Oversee operational aspects of the IT Command Centre and Helpdesk, including:
- Acting as the primary liaison between internal stakeholders and external service providers.
- Monitoring and managing performance of vendor-managed services to ensure SLA and KPI compliance.
- Participating in service reviews, audits, and performance assessments.
- Managing Incident, Problem, and Change Management processes across vendor operations.
- Leading continuous improvement initiatives and service enhancements.
- Supporting escalation management and root cause analysis efforts.
- Bachelor’s Degree in Computer Science, Engineering, or a related field (or equivalent experience).
- 5+ years of experience in IT operations or substantial exposure to ITSM processes and tooling.
- Strong understanding of ITIL framework and ITSM best practices; ITIL v3/v4 certification is preferred.
- Hands-on experience with automation tools, scripting, and AI/ML technologies relevant to IT operations.
- Proficient with ITSM platforms such as ServiceNow, BMC Remedy, or similar tools.
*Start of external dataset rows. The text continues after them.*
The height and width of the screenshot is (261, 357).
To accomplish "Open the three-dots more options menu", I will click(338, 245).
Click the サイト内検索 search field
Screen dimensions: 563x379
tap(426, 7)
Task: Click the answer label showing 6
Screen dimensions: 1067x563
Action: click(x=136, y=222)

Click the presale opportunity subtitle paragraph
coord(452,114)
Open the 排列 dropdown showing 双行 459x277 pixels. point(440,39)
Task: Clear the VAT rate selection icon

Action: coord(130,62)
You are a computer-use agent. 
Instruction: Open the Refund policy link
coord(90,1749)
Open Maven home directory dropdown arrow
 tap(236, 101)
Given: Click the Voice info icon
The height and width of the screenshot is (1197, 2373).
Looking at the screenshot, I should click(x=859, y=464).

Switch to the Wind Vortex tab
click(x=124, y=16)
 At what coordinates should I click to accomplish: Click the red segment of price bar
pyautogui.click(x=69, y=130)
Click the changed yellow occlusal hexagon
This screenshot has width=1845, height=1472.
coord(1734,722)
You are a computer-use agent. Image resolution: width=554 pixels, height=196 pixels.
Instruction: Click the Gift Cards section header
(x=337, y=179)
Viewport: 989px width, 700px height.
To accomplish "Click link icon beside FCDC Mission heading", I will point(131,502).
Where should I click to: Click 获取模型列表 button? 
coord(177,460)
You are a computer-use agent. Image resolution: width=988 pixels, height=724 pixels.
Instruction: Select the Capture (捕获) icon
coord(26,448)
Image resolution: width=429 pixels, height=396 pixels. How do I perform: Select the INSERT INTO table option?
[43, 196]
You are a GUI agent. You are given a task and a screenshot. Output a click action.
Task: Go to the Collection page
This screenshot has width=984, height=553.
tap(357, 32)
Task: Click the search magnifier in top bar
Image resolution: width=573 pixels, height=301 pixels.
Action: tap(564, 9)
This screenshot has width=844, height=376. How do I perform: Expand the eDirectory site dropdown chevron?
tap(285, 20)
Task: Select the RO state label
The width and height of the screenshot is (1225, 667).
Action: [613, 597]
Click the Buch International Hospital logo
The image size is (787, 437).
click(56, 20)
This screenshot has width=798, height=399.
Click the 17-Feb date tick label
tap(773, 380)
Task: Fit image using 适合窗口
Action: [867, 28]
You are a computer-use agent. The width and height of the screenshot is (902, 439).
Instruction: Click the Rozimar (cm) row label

- Demonstrated ability to mentor technical teams and lead cross-functional collaboration.
- Excellent problem-solving, communication, and stakeholder management skills.
- Hands-on software development or scripting experience in Python, JavaScript (Node.js), or similar languages.
- Experience with monitoring and observability platforms like Splunk, Grafana, ScienceLogic, or equivalent (advantageous).
- Familiarity with CI/CD pipelines, GitOps practices, cloud platforms (AWS, Azure, GCP), and Infrastructure-as-Code (IaC) tools (advantageous).
- Proficiency with AI/ML frameworks and tools (e.g.,TensorFlow, scikit-learn, LangChain, OpenAI APIs) is a strong advantage.
- A passion for innovation and continuous improvement.